"Il y a eu une évolution sur ce dossier. En accord avec le ministère de l'Intégration et de l'immigration, il a été décidé de délivrer aux ressortissants étrangers qui ont travaillé pendant longtemps sur le territoire français (...) sous couvert du statut de saisonniers agricoles, un titre de séjour", a déclaré à l'AFP le secrétaire général adjoint de la préfecture, Christophe Reynaud.
Cette mesure concerne ceux qui peuvent justifier d'au moins 10 contrats consécutifs d'une durée de huit mois, a-t-il ajouté. Elle devrait concerner "de 300 à 400 personnes" sur 4.000 étrangers saisonniers dans les Bouches-du-Rhône, selon M. Raynaud. Employés dans les domaines agricoles du Sud-Est, pour certains depuis plus de 30 ans, ces travailleurs, originaires du Maroc pour la plupart, bénéficiaient au départ de contrats saisonniers de six mois.
"C'est une victoire"
Mais, à la demande des agriculteurs, des dérogations leur permettant de rester huit mois avaient été accordées. Début 2008, 150 d'entre eux avaient demandé un titre de séjour salarié, ce que leur avait refusé la préfecture. Ils avaient alors porté l'affaire devant le tribunal administratif de Marseille. Le 31 mars, en référé, la juridiction avait estimé que ces salariés exerçaient en fait des activités permanentes, considérant que le refus de titre de séjour par la préfecture constituait "une discrimination".
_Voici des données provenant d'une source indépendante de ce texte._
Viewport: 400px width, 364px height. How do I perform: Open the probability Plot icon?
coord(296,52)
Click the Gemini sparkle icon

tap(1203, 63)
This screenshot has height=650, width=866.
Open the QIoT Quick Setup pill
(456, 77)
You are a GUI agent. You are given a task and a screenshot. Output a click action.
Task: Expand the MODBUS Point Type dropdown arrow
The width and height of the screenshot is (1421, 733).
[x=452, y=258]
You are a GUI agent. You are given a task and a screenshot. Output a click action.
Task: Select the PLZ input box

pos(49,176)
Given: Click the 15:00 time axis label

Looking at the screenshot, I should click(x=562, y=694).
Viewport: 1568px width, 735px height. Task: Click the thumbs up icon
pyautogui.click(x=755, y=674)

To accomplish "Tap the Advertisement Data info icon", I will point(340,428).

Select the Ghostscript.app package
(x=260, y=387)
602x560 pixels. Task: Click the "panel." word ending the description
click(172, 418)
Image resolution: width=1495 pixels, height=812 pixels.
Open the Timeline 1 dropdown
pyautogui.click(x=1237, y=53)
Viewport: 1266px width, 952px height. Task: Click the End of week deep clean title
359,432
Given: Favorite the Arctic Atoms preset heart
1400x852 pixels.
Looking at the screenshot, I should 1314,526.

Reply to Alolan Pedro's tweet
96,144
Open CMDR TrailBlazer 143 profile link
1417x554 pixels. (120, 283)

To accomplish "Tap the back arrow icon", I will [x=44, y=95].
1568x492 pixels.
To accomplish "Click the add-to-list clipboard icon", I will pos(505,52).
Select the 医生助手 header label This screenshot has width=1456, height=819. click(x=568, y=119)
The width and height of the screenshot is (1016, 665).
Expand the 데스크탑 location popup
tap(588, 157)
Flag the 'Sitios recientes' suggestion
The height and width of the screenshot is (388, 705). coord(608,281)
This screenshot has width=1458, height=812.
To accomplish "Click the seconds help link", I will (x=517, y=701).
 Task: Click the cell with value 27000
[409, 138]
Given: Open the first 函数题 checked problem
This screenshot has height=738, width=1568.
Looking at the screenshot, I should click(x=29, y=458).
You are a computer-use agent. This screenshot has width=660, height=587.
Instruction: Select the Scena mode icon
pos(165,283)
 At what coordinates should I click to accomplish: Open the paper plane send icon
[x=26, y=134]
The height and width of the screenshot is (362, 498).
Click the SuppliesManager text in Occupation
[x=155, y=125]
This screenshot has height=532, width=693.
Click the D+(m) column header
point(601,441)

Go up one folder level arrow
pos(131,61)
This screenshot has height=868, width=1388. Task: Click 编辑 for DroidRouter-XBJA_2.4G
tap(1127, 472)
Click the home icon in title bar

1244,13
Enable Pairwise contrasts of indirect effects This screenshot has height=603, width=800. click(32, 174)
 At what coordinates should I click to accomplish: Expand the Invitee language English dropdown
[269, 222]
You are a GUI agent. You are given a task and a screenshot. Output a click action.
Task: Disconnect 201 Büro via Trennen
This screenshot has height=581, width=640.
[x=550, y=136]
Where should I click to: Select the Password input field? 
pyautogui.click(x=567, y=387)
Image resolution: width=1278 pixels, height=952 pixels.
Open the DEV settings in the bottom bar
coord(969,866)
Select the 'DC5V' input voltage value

"C'est une victoire. A l'heure où le ministère affiche son ambition de favoriser une immigration de travail, c'est la reconnaissance du droit d'étrangers qui font vivre un secteur entier de l'économie dans les Bouches-du-Rhône", a estimé l'avocate de plusieurs des plaignants, Me Anaïs Leonhardt. "Il est regrettable d'avoir du batailler des mois mais c'est une grande victoire", a pour sa part estimé le Collectif de défense des travailleurs saisonniers étrangers dans l'agriculture (Codetras). Saisie sur cette question, la Haute autorité de lutte contre les discriminations et pour l'égalité pourrait rendre ses conclusions d'ici la fin 2008.